Amnesty International menyatakan bahwa ada dugaan kekerasan hak asasi manusia oleh aparat keamanan terhadap masyarakat sipil di Papua dan Papua Barat. Dalam laporan Amnesty International, ada 69 kasus dengan 95 orang menjadi korban pembunuhan di luar hukum dalam kurun waktu 2010-2018 di dua wilayah itu.
"Apakah dia (Amnesty International) hanya melihat aktivis saja; masyarakat yang lain bagaimana; Polisi yang di sana bagaimana, apakah polisi bukan manusia, TNI bukan manusia—yang fair (adil), dong," kata Kepala Divisi Hubungan Masyarakat Polri Inspektur Jenderal Polisi Setyo Wasisto merespons rilis Amnesty International di Jakarta, Senin, 2 Juli 2018.
Amnesty International, kata Setyo, mestinya juga mengungkapkan data jumlah aparat penegak hukum yang menjadi korban kekerasan di Papua dan Papua Barat.

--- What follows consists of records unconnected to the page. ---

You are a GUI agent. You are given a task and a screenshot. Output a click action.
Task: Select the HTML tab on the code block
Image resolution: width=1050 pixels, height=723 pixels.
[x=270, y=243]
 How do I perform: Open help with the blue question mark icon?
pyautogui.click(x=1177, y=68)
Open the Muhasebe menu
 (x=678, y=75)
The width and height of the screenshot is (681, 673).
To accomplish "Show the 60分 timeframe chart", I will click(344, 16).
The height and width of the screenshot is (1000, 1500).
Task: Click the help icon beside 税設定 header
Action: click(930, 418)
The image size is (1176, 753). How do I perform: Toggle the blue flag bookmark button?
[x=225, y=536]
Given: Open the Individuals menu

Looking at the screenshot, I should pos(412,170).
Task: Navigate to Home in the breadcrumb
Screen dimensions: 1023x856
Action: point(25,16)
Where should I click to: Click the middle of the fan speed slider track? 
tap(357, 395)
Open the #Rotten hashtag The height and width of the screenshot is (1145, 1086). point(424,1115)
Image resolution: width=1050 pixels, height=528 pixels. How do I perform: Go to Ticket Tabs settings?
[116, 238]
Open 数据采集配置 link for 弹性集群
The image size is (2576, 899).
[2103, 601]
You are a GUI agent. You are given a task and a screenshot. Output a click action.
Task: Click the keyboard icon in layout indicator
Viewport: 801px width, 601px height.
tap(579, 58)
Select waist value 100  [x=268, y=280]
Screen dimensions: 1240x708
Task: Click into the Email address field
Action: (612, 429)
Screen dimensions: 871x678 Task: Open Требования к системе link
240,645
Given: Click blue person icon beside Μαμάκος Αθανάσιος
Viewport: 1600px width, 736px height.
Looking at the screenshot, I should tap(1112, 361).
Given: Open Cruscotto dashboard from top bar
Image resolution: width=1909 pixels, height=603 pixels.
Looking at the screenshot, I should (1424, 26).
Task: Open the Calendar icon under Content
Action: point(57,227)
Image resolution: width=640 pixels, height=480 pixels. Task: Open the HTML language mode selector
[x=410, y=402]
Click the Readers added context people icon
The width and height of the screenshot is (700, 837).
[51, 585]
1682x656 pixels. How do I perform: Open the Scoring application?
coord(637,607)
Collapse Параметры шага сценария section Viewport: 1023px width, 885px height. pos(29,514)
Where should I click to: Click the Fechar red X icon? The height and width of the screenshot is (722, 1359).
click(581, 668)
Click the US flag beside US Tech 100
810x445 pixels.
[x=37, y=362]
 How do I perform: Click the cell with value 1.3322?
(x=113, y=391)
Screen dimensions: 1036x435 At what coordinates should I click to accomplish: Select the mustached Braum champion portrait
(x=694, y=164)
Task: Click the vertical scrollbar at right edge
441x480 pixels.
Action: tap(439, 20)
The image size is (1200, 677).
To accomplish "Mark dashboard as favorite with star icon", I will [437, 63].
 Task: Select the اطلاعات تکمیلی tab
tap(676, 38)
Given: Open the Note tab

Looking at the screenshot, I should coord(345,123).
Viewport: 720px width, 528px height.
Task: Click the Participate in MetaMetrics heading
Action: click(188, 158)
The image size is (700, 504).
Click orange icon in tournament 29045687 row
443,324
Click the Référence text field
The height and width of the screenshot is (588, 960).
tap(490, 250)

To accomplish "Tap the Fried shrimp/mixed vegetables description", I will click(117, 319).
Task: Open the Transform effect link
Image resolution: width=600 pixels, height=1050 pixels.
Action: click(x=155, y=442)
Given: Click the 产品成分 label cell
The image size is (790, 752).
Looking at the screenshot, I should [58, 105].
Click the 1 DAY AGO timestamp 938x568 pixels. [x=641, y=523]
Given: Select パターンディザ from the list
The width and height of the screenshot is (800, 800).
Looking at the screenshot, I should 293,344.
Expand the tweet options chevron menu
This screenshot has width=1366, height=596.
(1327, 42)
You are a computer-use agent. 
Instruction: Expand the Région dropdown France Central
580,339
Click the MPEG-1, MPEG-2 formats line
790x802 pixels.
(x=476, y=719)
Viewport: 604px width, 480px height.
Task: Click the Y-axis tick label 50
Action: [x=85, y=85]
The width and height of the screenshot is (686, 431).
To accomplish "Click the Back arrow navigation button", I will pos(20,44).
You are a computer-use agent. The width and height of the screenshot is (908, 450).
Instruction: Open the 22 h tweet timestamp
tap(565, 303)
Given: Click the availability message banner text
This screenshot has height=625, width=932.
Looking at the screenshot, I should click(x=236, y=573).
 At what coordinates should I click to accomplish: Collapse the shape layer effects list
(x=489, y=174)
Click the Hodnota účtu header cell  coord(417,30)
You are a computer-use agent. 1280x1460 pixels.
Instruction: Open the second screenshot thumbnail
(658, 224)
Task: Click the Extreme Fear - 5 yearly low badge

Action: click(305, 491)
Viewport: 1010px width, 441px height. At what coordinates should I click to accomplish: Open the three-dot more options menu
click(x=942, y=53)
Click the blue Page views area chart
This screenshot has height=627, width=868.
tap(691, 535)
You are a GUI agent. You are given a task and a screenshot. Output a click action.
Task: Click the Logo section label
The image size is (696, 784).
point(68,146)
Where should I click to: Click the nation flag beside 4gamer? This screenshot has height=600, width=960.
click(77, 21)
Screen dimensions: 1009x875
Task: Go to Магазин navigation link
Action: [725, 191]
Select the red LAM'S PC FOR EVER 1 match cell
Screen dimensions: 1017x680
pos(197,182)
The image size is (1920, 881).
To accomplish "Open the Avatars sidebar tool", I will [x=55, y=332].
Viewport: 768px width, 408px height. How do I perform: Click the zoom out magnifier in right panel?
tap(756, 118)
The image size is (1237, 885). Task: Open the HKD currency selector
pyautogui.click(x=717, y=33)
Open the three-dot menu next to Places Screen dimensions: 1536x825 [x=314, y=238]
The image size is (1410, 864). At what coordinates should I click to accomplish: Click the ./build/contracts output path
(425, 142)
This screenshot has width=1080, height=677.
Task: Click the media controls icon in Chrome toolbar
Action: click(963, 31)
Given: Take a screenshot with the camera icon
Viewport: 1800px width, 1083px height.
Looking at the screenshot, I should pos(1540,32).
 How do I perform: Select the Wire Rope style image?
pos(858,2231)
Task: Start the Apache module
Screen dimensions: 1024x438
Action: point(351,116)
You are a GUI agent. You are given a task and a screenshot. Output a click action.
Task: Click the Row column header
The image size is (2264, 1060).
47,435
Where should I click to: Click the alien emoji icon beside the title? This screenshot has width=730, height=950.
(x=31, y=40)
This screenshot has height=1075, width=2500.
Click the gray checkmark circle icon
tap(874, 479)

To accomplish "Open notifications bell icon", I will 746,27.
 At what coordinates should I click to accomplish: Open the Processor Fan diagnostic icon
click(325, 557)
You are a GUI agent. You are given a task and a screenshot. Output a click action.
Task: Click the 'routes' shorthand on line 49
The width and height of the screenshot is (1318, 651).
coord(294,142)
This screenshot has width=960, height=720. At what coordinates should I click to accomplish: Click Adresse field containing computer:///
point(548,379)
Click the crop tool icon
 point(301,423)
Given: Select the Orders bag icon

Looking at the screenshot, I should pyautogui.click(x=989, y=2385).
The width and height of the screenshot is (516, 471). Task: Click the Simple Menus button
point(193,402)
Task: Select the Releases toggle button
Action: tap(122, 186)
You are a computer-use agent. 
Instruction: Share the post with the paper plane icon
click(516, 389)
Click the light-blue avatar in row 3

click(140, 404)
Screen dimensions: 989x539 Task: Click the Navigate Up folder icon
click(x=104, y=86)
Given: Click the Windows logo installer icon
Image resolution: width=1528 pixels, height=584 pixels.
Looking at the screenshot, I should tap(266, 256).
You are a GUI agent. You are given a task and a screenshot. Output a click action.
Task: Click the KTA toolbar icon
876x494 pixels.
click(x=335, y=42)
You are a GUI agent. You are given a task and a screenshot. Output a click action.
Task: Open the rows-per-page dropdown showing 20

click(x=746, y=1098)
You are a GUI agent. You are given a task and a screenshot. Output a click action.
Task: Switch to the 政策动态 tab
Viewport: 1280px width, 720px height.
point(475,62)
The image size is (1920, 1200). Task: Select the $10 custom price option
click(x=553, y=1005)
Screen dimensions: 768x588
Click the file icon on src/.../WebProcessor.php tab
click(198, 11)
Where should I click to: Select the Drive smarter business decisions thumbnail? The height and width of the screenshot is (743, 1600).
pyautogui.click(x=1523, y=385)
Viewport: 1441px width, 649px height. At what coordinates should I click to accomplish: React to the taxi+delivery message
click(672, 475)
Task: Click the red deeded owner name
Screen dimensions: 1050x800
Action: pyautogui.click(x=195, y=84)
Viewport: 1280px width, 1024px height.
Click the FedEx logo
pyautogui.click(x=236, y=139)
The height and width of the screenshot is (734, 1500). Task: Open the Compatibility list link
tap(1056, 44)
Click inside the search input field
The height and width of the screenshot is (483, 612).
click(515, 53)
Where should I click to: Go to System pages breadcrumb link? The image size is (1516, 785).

Semua itu juga melanggar hak asasi manusia karena aparat pun manusia.
Setyo meminta masyarakat melihat kasus per kasus ketika aparat melakukan proses hukum di Papua. Polri memiliki dan selalu mengikuti standar operasional prosedur dalam bertugas.
"Kalau polisi tak bertindak, malah polisi yang salah. Sebagian besar anggota Polri Papua, Brimob, Kapolres, Kasat Sabhara, saya tidak yakin kalau mereka membunuh saudaranya," katanya.
Ia menegaskan, anggota Polri tak dilatih menjadi seorang pembunuh, tapi justru menjadi sosok pelindung masyarakat. Memang dalam bertugas ada kewenangan melakukan tindakan tegas namun terukur bila melihat situasi yang mengancam.
"Kalau kami menghadapi ancaman yang sejajar pasti kami harus melakukan tindakan tegas dan terukur. Itu juga dilindungi undang-undang," ujarnya.